▶ [Document section]:
===============
It is true that a new infusion of money may be needed to close the gap between the smaller defense budgets of recent years and the unprecedentedly high demands on today's military force. Defense Department sources confirm that next year President Clinton will probably request an increase in annual defense spending of between $10 billion and $20 billion.
But thanks in no small part to the performance and sacrifices of the U.S. military during the past decade, America can take that step from a position of unchallenged power and prosperity. The nation is at peace and is unrivaled by other major powers, and U.S. budget coffers are brimming.
In fact, the Pentagon's most serious immediate problem-the sagging rate of personnel retention-is in part just the flip side of the nation's most robust economic expansion in the 25 years since the end of the draft. Ironically, the Pentagon helped purchase that prosperity, and helped bring on its own retention troubles, with the "peace dividend"-the money freed up by the demise of the Soviet Union. Not only has defense spending as a percentage of GDP declined by roughly a third since 1989, but the Defense Department has shrunk by 223,000 jobs-or two-thirds of the 331,000 jobs cut from the federal payroll since 1994.
Not a Hollow Force
Despite the readiness alarms, senior military leaders make a strong case that the present drawdown, compared with the disastrous military downsizings that followed World War II, Korea, and Vietnam, has been the most successful of the century. Amid a very tough recruiting environment, for instance, the Defense Department last year still exceeded its ambitious goal that 90 percent of recruits have high school diplomas and 60 percent score above average on aptitude tests. Twenty years ago, only about 70 percent of recruits had finished high school.
"The military is underfunded today," Lt. Gen. Robert S. Coffey, deputy commanding general of the U.S. Army, Europe, said in an interview this summer at his headquarters in Heidelberg, Germany, "and that forces you to make difficult decisions between near-term readiness and modernization, and [it makes you] sharpen your pencil and try to wring efficiencies out of the system. But we're not even close to the hollow force days of the 1970s," he said. He contrasted today's Army with its 1970s counterpart, in which discipline problems, drug abuse, and racial strife were rampant. "We still have the best front-line equipment in the world, our young leaders are excellent, and our soldiers are disciplined."
So how can the U.S. military be the world's best, yet still have readiness problems? Part of the problem is an expansion of the term "military readiness." Those in the debate have unhelpfully used it to cover the entire grab bag of defense issues, from frustrations over lagging pension benefits and inadequate spare parts to concerns about a rapidly aging arsenal.
To a degree not well understood, military readiness or unreadiness also lies in the eye of the beholder. Opinions about preparedness vary widely from service to service, from unit to unit, and even between different generations of service members. Military organization structures and readiness-reporting systems designed for the Cold War may well overstate some readiness problems, misidentify the causes of others, and exacerbate the strains of a high tempo of operations.
Finally, a number of persistent misconceptions about the U.S. military have clouded the readiness debate in recent years. Anecdotes depicting grossly underfunded troops who are poorly prepared for war and thoroughly demoralized by the inanities of peacekeeping duties make for compelling headlines. The reality, however, is more nuanced.
===============
▶ [Supplied material]:

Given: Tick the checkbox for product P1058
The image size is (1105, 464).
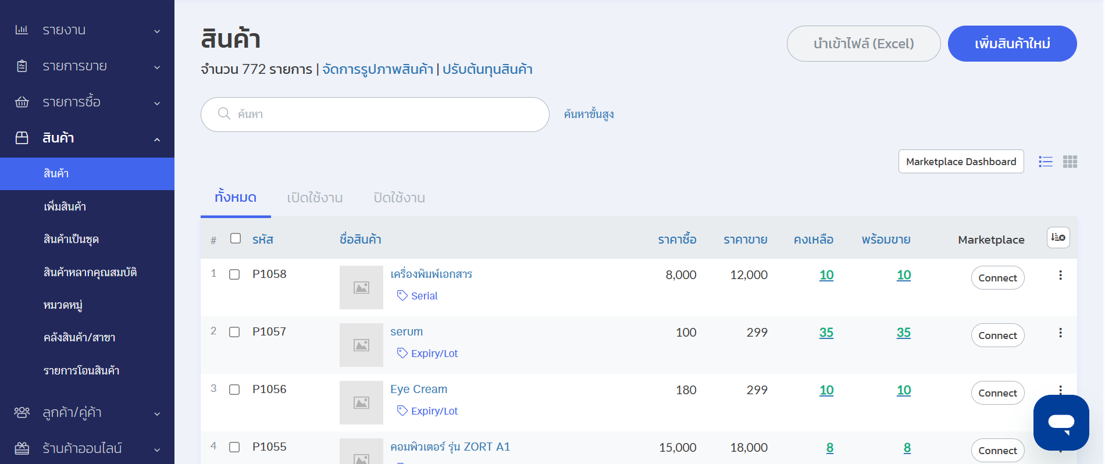Looking at the screenshot, I should click(234, 274).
===============
▶ [Request A]: In the defense readiness article, by how many jobs has the Defense Department shrunk?
▶ [Request B]: Shorten the paragraph of the defense readiness article that starts "Despite the readiness alarms" into a brief list, keeping its main facts.

▶ [Task result A]: 223,000 jobs, about two-thirds of the 331,000 jobs cut from the federal payroll since 1994.

▶ [Task result B]:
- Senior military leaders argue that the present drawdown has been the century's most successful, unlike the disastrous downsizings after World War II, Korea, and Vietnam.
- Despite a very tough recruiting environment, the Defense Department last year exceeded its goal that 90 percent of recruits have high school diplomas and 60 percent score above average on aptitude tests.
- Twenty years ago, only about 70 percent of recruits had finished high school.